George, die junge, intellektuelle Tochter eines Schotten und einer Französin, verliebt sich in den Sommerferien in einem schottischen Dorf in den jungen einheimischen Gavin. Diese Liebe lässt die beiden ein Leben lang nicht mehr los, auch wenn George, zurück in Paris, studiert und eine emotionslose Sex-Affäre erlebt, während Gavin Fischer wird und die bodenständige Josie heiratet.
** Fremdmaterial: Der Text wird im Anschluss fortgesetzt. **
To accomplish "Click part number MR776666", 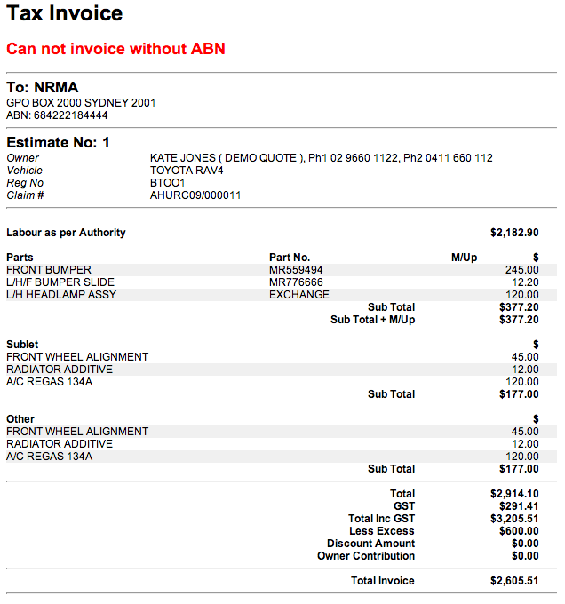I will click(x=296, y=282).
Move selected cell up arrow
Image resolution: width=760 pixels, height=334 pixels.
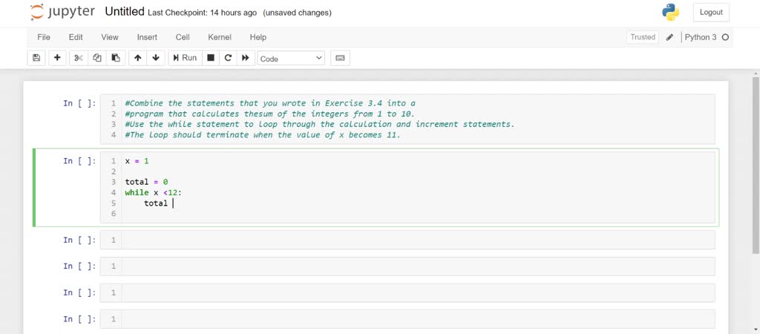point(137,58)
Noch Jahrzehnte später - George ist geschieden und lebt mit ihrem Sohn an der amerikanischen Ostküste, Gavin ist Vater dreier Kinder und immer noch Fischer - halten sie an ihrer von den Nöten des Alltags unbelasteten Amour fou fest - bis zu Gavins Tod ...

Mit "Salz auf unserer Haut" verfilmte Andrew Birkin den gleichnamigen, 1988 erschienenen Bestseller der französischen Schriftstellerin, Journalistin und erklärten Feministin Benoîte Groult. Das Drehbuch zu dem reichlich kitschigen Liebesdrama, mit dem die Autorin überhaupt nicht zufrieden war, schrieb er in Zusammenarbeit mit Bee Gilbert. Von der möglichen Erotik, die der Geschichte innewohnt, kommt in diesem schmachtigen Romanzenschmalz nichts rüber. D'Onofrio als tumber Fischer wirkt selten dämlich und auch die Scacchi vermag diesem Senf keine Würze zu verleihen. So entstand lediglich Schmalz für unsere Augen. Zu den großen Erfolgen des Drehbuchautors Birkin gehörte übrigens die langwierige Adaption des legendären Patrick-Süskind-Romans "Das Parfum - Die Geschichte eines Mörders", die er 2006 erneut mit Produzent Bernd Eichinger verwirklichte.